A coma may occur because of:

  • An expected result of an underlying illness.

  • Head trauma with bleeding and/or swelling of the brain.

  • Brain injury from bleeding and/or swelling caused by something that is not an injury. This can happen if a weak blood vessel or an aneurysm bursts in the brain.

  • A brain tumor can cause damage that can lead to bleeding and/or swelling.

  • Lack of oxygen to the brain. This could occur because of:

  • Severe pneumonia.

  • Severe emphysema.

  • Severe anemia.

  • A drowning incident.

  • Low blood sugar that is severe.

  • Poisoning and/or overdose from prescription or over-the-counter medicines.

  • Toxic effects of alcohol.

  • Toxic effects from the buildup of waste products in the blood as a result of kidney or liver failure.

Persistent Vegetative State

A persistent vegetative state sometimes follows a coma. It refers to a condition in which patients:

  • Have lost their thinking abilities.

  • Have lost awareness of their environment.

  • Retain non-cognitive function.

  • Sleep-wake cycle is preserved.

In persistent vegetative state the individual loses the higher powers of the brain. The functions of the brainstem remain relatively intact including:

  • Breathing.

  • Circulation.

Spontaneous movements may occur. The eyes may open in response to outside stimuli, but the patient does not speak or obey commands. Patients in a vegetative state may appear somewhat normal. They may sometimes grimace, cry, or laugh.
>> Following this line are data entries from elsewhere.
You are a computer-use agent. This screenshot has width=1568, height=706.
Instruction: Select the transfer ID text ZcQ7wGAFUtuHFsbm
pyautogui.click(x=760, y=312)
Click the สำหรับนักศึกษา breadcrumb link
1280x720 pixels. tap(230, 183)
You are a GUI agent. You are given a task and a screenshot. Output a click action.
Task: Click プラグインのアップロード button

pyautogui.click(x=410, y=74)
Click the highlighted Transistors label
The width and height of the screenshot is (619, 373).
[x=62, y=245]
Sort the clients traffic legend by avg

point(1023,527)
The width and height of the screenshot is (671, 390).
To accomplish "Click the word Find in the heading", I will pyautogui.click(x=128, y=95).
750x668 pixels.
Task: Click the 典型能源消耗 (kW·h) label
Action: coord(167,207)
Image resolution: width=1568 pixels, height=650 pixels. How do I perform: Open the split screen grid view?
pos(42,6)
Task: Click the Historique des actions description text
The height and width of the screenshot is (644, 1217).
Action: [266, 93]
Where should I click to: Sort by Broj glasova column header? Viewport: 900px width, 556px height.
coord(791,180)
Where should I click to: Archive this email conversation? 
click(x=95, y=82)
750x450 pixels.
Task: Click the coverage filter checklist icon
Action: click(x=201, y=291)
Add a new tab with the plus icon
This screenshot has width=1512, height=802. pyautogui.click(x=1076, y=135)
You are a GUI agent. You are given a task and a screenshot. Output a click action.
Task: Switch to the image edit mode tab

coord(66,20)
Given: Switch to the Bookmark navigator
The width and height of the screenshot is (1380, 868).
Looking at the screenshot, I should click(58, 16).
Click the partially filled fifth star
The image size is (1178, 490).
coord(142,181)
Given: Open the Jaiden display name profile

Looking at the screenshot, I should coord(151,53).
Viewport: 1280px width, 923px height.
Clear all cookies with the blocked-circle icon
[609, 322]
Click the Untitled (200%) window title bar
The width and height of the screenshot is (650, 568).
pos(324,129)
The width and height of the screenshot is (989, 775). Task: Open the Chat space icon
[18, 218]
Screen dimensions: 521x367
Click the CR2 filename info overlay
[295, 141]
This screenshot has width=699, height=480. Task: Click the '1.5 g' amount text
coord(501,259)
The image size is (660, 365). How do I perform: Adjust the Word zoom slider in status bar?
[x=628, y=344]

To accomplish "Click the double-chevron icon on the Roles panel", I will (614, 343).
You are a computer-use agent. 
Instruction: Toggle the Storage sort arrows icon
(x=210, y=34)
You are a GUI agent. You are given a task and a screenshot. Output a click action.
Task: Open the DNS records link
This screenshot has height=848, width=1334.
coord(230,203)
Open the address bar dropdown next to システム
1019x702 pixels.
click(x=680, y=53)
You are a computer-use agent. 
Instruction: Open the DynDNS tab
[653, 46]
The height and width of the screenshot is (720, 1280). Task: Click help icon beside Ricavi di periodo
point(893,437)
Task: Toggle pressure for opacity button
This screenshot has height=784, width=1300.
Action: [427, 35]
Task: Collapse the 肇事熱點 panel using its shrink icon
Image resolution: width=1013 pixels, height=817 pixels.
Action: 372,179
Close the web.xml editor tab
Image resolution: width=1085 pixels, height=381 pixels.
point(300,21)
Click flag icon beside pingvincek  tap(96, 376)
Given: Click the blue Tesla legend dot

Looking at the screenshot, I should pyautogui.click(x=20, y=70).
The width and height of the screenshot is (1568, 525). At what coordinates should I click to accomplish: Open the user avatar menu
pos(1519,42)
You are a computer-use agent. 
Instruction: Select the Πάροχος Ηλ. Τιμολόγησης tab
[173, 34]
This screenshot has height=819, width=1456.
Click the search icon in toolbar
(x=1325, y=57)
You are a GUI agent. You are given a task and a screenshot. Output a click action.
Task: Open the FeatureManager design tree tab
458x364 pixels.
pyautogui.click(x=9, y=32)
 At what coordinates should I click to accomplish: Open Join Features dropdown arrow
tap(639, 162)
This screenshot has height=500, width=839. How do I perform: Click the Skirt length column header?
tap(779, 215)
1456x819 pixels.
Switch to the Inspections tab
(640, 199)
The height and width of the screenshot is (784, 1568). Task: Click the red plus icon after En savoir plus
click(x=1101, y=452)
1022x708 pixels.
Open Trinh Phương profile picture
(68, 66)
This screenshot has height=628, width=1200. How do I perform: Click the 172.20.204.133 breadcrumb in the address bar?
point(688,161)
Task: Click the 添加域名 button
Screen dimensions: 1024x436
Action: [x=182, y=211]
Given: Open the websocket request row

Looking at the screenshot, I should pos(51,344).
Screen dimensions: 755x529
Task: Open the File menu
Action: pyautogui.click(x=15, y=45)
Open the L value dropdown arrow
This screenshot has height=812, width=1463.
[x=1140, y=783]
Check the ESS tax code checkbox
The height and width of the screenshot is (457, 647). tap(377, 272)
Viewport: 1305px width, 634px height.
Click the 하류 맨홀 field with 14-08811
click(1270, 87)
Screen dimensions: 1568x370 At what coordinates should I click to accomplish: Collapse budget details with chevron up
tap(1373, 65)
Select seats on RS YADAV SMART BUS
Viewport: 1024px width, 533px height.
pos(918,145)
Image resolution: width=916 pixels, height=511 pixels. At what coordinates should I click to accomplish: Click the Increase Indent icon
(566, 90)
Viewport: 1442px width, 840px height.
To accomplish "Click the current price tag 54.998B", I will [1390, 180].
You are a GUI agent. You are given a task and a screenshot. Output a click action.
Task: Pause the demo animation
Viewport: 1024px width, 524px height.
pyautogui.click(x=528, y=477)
The most important first treatments focus on the injuries and/or diseases that caused the coma. Once the patient is out of immediate danger, but still in a coma or vegetative state, the medical care team concentrates on maintaining the patient's physical condition. This includes:

  • Preventing pneumonia.

  • Preventing bed sores.

  • Providing balanced nutrition.

Physical therapy may also be used to prevent:

  • Permanent muscular contractions (contractures).

  • Bone and joint (orthopedic) deformities that would delay recovery for the patients who come out of a coma.


The outcome for coma and vegetative state depends on the cause, severity, and extent of brain damage. Outcomes range from recovery to death. People may come out of a coma with a combination of difficulties that need special care including problems that are:

  • Physical.

  • Intellectual.

  • Psychological.

Recovery is usually gradual. Patients gain more and more ability to respond. Some patients never progress beyond very basic responses. Some patients recover full awareness. Patients recovering from coma require close medical supervision. A coma rarely lasts more than 2 to 4 weeks. Some patients may regain a degree of awareness after vegetative state. Others may remain in a vegetative state for years or even decades. The most common cause of death for a person in a vegetative state is infection such as pneumonia.